I'm comfortable on the technical side. However, the consortium's
biggest inital, unmet need was finding people who could learn to
administer small networks and fit well with the organizations they
were working with.
The most helpful preperation I had for this task was
spending a couple years looking for full time work in the late
80s. As a recent college dropout, without a driver's license, in
a rural area flooded with highly skilled ex-defense workers, I did
not have it easy.
When I was supporting myself with part time construction and restaurant
work, there were a few potential employers who took the time to treat me
with great courtesy. I tried to treat repay this courtesy when I interviewed
people who couldn't copy a file from a floppy disc. One way I tried
to be respectful was to provide people with a copy of the interview
questions in advance. We were looking for careful well prepared
people, not people who were good guessers.
My focus shifted, after we up and staffed the first 9 labs. (It was
great to work with Eduardo Czarnobai and Felicia Sullivan on this.)
I spent a lot of time visiting sites and helping them with various problems.
I'd expected most of these problems to be technical in nature.

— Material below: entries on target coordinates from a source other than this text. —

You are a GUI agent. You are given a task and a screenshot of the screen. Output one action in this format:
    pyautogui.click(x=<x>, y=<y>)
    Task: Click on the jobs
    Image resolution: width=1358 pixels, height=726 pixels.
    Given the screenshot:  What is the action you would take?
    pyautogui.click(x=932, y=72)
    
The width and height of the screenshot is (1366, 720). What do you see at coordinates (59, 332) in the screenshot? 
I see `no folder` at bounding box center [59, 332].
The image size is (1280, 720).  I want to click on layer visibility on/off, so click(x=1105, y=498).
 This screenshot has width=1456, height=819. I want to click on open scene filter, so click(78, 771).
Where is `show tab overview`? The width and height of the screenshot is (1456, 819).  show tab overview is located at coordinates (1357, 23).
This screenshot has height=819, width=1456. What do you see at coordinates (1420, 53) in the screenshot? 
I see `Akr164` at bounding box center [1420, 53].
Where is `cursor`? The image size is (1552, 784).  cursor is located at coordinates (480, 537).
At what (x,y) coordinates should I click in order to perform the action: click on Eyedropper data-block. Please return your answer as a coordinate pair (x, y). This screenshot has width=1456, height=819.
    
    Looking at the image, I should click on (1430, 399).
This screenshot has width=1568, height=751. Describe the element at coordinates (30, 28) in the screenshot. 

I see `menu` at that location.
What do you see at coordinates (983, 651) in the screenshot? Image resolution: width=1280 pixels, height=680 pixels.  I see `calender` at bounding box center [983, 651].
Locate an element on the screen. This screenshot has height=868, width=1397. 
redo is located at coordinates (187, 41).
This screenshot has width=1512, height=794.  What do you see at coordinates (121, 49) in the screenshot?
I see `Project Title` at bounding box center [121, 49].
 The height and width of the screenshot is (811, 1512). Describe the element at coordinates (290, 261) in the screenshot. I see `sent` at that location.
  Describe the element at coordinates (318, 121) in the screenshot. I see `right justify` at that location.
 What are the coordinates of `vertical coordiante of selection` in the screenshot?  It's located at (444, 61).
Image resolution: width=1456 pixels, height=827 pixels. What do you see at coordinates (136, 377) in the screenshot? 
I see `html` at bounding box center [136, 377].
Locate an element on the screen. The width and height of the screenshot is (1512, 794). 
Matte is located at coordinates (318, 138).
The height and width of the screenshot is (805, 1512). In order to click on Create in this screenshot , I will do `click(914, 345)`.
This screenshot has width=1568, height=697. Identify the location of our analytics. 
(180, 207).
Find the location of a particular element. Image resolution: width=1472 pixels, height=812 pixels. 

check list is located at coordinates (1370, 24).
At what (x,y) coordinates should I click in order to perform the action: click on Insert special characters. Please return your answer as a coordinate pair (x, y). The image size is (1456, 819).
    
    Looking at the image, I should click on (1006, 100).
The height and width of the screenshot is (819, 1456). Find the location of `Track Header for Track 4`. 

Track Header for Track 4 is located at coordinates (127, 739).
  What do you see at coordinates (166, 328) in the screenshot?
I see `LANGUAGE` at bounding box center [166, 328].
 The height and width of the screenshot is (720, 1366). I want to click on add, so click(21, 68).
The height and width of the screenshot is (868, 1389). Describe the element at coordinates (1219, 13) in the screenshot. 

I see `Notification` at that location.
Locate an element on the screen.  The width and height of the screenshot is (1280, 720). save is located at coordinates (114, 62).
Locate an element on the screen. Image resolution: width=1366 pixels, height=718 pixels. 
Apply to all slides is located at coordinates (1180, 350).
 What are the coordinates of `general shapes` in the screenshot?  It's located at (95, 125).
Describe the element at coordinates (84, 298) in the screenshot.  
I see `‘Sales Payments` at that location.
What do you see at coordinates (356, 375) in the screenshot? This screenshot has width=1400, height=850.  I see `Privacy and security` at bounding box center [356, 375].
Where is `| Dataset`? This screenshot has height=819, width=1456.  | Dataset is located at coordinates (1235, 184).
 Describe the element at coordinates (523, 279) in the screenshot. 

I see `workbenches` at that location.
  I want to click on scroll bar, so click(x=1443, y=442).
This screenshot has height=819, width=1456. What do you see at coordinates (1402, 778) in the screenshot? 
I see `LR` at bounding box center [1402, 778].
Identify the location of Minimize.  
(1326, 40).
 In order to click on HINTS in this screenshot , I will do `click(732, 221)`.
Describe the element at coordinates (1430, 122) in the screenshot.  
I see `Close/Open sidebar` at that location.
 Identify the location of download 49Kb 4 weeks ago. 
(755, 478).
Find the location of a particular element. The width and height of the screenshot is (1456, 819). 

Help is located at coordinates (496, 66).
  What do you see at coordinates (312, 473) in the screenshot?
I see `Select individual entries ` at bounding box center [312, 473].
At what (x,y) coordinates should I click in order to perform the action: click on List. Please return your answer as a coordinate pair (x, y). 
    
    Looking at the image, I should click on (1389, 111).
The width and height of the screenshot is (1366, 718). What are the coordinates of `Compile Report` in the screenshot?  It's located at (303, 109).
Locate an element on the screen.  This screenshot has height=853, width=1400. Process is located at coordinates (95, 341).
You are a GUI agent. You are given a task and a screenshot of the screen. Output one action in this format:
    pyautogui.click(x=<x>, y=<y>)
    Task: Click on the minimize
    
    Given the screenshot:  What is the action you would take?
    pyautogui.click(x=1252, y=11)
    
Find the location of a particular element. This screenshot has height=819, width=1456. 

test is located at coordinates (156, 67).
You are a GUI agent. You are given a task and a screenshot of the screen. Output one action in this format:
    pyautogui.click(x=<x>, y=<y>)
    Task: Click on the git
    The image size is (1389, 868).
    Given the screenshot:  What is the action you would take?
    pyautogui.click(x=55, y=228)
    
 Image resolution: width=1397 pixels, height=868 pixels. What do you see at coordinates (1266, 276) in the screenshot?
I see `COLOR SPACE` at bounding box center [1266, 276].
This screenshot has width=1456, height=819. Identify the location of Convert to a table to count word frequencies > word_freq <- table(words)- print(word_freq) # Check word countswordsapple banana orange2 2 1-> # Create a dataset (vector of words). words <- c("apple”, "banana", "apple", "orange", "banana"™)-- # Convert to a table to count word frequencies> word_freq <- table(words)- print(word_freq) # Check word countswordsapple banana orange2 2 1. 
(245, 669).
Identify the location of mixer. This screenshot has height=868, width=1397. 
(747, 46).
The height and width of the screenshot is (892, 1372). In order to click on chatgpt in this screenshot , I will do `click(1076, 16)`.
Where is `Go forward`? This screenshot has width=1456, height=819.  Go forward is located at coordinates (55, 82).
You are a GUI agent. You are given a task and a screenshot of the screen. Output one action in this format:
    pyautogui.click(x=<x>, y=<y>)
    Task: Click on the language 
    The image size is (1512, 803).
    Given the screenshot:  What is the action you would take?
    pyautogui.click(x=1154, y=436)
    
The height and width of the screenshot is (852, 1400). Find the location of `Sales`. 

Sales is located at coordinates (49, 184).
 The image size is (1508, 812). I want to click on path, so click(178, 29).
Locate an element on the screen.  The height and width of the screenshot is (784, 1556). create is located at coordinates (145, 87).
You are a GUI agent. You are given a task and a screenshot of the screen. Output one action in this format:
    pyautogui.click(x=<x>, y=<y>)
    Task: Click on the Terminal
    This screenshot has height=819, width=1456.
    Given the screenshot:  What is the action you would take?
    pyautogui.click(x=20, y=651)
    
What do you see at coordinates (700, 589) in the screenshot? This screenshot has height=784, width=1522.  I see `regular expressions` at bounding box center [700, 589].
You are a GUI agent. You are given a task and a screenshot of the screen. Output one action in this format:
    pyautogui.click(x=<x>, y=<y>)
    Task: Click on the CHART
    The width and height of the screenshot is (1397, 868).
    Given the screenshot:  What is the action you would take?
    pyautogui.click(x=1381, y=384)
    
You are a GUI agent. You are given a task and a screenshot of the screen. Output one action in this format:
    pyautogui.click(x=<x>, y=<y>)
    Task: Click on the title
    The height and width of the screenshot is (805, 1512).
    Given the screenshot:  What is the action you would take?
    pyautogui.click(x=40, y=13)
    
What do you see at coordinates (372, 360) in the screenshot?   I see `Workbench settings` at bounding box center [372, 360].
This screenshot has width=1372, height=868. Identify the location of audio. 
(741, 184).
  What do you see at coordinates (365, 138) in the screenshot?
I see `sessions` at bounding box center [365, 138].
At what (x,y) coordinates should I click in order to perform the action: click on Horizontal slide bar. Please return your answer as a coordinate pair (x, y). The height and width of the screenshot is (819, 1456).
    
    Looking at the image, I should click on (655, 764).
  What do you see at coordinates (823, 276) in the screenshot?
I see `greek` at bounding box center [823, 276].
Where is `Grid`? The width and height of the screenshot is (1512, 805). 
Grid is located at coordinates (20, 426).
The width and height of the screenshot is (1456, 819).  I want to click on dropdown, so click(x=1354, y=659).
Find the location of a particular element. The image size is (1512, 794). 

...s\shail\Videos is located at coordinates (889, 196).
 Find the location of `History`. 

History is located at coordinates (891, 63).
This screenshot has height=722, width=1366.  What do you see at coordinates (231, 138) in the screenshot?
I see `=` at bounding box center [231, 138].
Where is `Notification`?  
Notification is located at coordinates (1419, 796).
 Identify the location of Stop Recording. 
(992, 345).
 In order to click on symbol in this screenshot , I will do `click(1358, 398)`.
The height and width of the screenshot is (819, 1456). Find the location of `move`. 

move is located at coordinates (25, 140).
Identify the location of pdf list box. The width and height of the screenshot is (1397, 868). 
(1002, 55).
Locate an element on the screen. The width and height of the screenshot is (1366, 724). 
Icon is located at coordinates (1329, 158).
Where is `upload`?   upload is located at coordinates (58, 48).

I wound up spending about half my time on non technical stuff. For
example I helped a person moving from part time to full time research
elementary school pay scales. I think this helped both sides in her
negociations get a realistic perspective.
Right now, my primary focus is teaching network administration classes.
The
market rate
for certified network administrators with between 0 and 2 years of experience
is relatively high. It is useful to provide incentives for people to stay
at low paying non profit jobs. In the next year I hope have 30
people pass at least one exam and 5 people get completely MCSE certified
I'm also spending a lot of time building a web server infra structure.
Commercial Web hosting is either inexpensive or reliable. I'm hoping to
provide both to Lowell area non profits decent web hosting with the ability
to run useful databases like class registration for close to free. (UMass
Lowell computer science department is generously allowing us to use their
very nice network for free)
Working on the web server is teaching me a lot about LINUX. While
Microsoft is quite generous with non-profits, LINUX's price tag is
even more attractive. I'd like to learn LINUX well enough to teach some
classes by the end of my current VISTA year.